- _Written request_
Rewrite the data below, substituting "screen agent" for every occurrence of "GUI agent". Leave everything else unchanged.

━━━━━ Source material

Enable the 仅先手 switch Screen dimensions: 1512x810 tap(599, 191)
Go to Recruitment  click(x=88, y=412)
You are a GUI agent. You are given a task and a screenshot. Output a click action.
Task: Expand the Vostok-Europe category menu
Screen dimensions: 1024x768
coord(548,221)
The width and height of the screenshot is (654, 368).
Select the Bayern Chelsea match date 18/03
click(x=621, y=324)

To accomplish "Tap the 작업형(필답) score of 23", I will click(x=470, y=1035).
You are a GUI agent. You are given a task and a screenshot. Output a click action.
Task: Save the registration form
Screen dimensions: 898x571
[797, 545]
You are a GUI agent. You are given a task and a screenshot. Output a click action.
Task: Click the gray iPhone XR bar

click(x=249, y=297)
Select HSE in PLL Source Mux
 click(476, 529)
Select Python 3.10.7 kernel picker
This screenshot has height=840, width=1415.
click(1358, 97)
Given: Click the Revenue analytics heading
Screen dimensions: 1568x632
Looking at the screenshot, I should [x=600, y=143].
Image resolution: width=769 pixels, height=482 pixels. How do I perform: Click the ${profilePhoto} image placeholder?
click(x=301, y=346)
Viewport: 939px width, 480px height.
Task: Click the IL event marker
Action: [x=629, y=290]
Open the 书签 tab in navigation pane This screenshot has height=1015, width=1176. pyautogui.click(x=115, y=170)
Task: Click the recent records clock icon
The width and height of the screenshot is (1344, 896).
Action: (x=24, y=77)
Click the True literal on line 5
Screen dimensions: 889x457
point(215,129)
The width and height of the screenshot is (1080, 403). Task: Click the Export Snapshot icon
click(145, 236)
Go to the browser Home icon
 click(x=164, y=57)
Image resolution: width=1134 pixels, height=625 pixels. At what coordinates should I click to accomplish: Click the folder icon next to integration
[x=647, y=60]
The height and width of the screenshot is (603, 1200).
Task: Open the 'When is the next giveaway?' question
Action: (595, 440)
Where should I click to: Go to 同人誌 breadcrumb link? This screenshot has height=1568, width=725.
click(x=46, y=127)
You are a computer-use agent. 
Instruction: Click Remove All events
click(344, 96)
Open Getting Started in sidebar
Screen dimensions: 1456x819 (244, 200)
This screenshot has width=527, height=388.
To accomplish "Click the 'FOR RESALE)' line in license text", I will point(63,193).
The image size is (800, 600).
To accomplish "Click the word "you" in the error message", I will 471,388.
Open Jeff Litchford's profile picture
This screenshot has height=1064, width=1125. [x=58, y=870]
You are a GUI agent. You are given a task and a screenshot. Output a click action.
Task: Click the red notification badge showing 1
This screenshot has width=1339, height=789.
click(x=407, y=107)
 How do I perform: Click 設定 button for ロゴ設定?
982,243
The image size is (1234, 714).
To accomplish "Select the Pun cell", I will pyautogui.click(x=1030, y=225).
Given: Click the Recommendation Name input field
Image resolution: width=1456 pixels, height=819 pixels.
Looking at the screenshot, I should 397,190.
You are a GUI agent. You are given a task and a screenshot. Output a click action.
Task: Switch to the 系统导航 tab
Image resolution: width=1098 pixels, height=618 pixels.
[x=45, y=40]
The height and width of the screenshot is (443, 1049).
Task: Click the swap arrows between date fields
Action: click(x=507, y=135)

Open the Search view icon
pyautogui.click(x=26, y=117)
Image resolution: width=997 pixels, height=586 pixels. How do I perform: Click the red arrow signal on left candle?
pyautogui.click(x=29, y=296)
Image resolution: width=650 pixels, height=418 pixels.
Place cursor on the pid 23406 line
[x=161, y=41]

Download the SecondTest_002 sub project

━━━━━━━━━━

- _Output for this task_
Enable the 仅先手 switch Screen dimensions: 1512x810 tap(599, 191)
Go to Recruitment  click(x=88, y=412)
You are a screen agent. You are given a task and a screenshot. Output a click action.
Task: Expand the Vostok-Europe category menu
Screen dimensions: 1024x768
coord(548,221)
The width and height of the screenshot is (654, 368).
Select the Bayern Chelsea match date 18/03
click(x=621, y=324)

To accomplish "Tap the 작업형(필답) score of 23", I will click(x=470, y=1035).
You are a screen agent. You are given a task and a screenshot. Output a click action.
Task: Save the registration form
Screen dimensions: 898x571
[797, 545]
You are a screen agent. You are given a task and a screenshot. Output a click action.
Task: Click the gray iPhone XR bar

click(x=249, y=297)
Select HSE in PLL Source Mux
 click(476, 529)
Select Python 3.10.7 kernel picker
This screenshot has height=840, width=1415.
click(1358, 97)
Given: Click the Revenue analytics heading
Screen dimensions: 1568x632
Looking at the screenshot, I should [x=600, y=143].
Image resolution: width=769 pixels, height=482 pixels. How do I perform: Click the ${profilePhoto} image placeholder?
click(x=301, y=346)
Viewport: 939px width, 480px height.
Task: Click the IL event marker
Action: [x=629, y=290]
Open the 书签 tab in navigation pane This screenshot has height=1015, width=1176. pyautogui.click(x=115, y=170)
Task: Click the recent records clock icon
The width and height of the screenshot is (1344, 896).
Action: (x=24, y=77)
Click the True literal on line 5
Screen dimensions: 889x457
point(215,129)
The width and height of the screenshot is (1080, 403). Task: Click the Export Snapshot icon
click(145, 236)
Go to the browser Home icon
 click(x=164, y=57)
Image resolution: width=1134 pixels, height=625 pixels. At what coordinates should I click to accomplish: Click the folder icon next to integration
[x=647, y=60]
The height and width of the screenshot is (603, 1200).
Task: Open the 'When is the next giveaway?' question
Action: (595, 440)
Where should I click to: Go to 同人誌 breadcrumb link? This screenshot has height=1568, width=725.
click(x=46, y=127)
You are a computer-use agent. 
Instruction: Click Remove All events
click(344, 96)
Open Getting Started in sidebar
Screen dimensions: 1456x819 (244, 200)
This screenshot has width=527, height=388.
To accomplish "Click the 'FOR RESALE)' line in license text", I will point(63,193).
The image size is (800, 600).
To accomplish "Click the word "you" in the error message", I will 471,388.
Open Jeff Litchford's profile picture
This screenshot has height=1064, width=1125. [x=58, y=870]
You are a screen agent. You are given a task and a screenshot. Output a click action.
Task: Click the red notification badge showing 1
This screenshot has width=1339, height=789.
click(x=407, y=107)
 How do I perform: Click 設定 button for ロゴ設定?
982,243
The image size is (1234, 714).
To accomplish "Select the Pun cell", I will pyautogui.click(x=1030, y=225).
Given: Click the Recommendation Name input field
Image resolution: width=1456 pixels, height=819 pixels.
Looking at the screenshot, I should 397,190.
You are a screen agent. You are given a task and a screenshot. Output a click action.
Task: Switch to the 系统导航 tab
Image resolution: width=1098 pixels, height=618 pixels.
[x=45, y=40]
The height and width of the screenshot is (443, 1049).
Task: Click the swap arrows between date fields
Action: click(x=507, y=135)

Open the Search view icon
pyautogui.click(x=26, y=117)
Image resolution: width=997 pixels, height=586 pixels. How do I perform: Click the red arrow signal on left candle?
pyautogui.click(x=29, y=296)
Image resolution: width=650 pixels, height=418 pixels.
Place cursor on the pid 23406 line
[x=161, y=41]

Download the SecondTest_002 sub project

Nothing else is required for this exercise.